As much as Davis House is the focus of our heritage projects, it doesn’t exist as an island. Rather, its history closely mirrors that of the surrounding neighborhood, and so any exploration of the site’s history is incomplete without looking at this house as part of a larger community.
It is with this in mind that we propose a neighborhood walking tour that incorporates audio and visual augmented reality technologies to bring history to the ears and fingertips of visitors. Much like the DeTour programs available in other parts of the Bay Area, this tour involves a cell phone app that instructs the visitor on where to go, and what to see. Narration guides the visitor along a predetermined path, with explanations of local history along the way.
Augmenting all of this are aural and visual cues that help to more fully evoke the past and present of this area. In the century since Davis House was first built, this hillside has gone from quiet canyonland to bustling enclave of student life. What did it sound like 100 years ago?

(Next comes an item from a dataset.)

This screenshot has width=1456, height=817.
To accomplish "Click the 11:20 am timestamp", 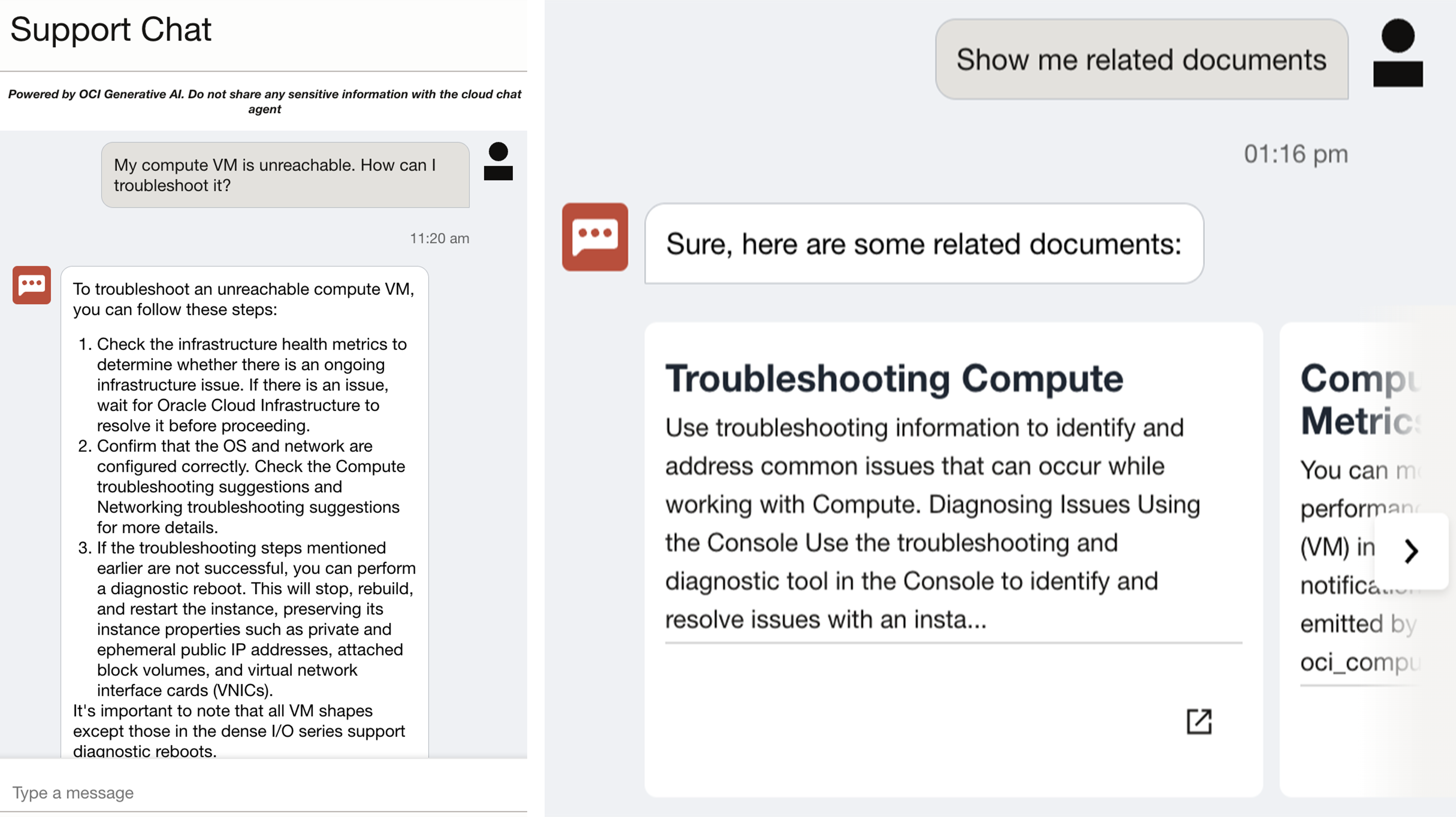I will coord(439,238).
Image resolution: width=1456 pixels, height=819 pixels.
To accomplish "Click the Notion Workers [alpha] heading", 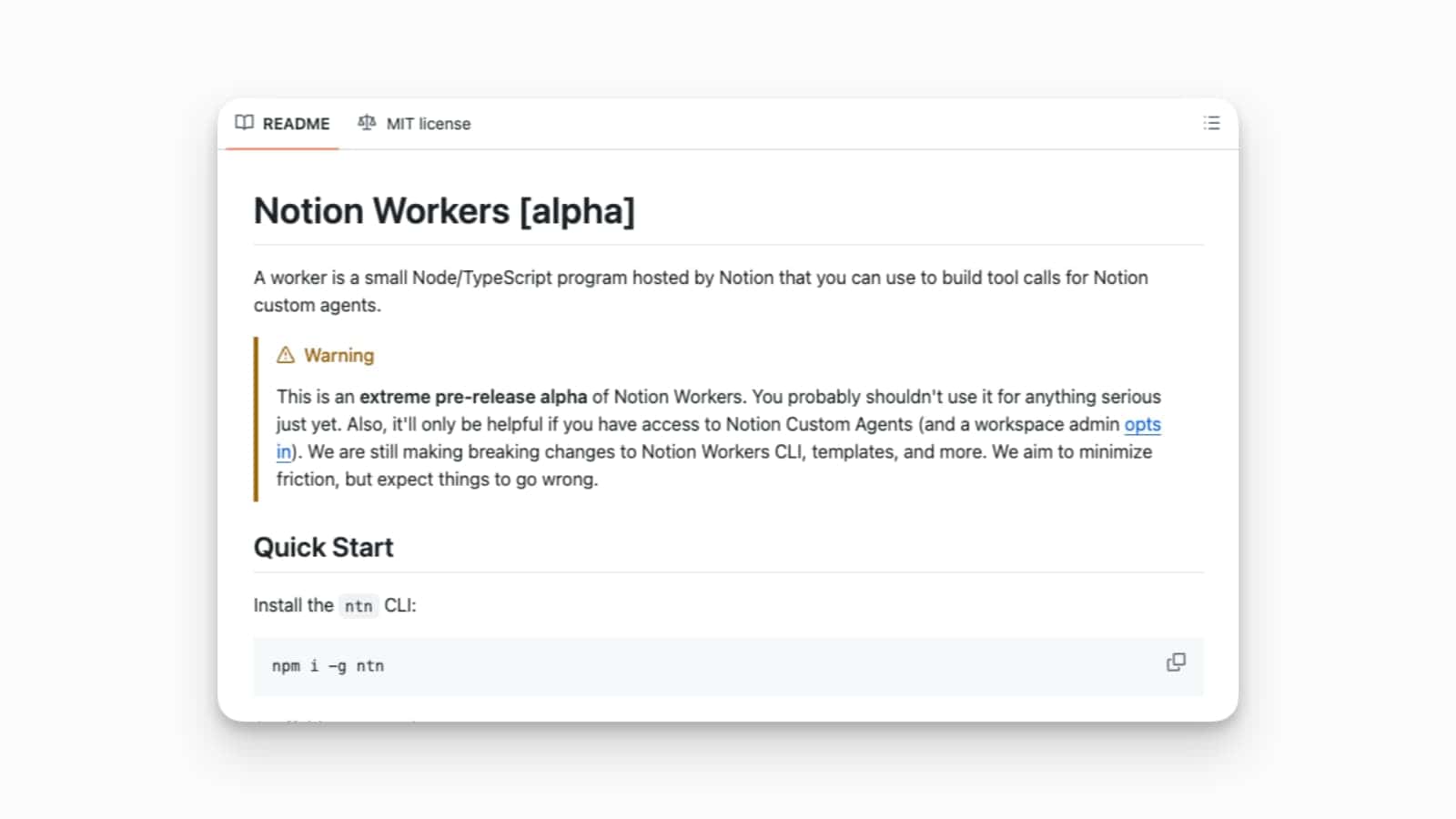I will tap(444, 210).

What might it have sounded like to walk past frat houses on game day in the 1920s?
This immersion also helps visitors more fully explore questions of racial exclusion, gender discrimination, community evolution, and the notion of progress over time. How did International House, at the bottom of the hill, shake up what had been an all-white neighborhood? How did sororities serve the growing female student body at the University of California? How might they have come to represent something outmoded? And when the co-op system radically altered the face of the neighborhood, was it all forward progress, or did some of these same questions still remain?
The goal of this walking tour is not to answer these questions in full, but to leave visitors with a critical understanding of the complexities of student life. This speaks not only to Berkeley’s past, but to the future of student life everywhere.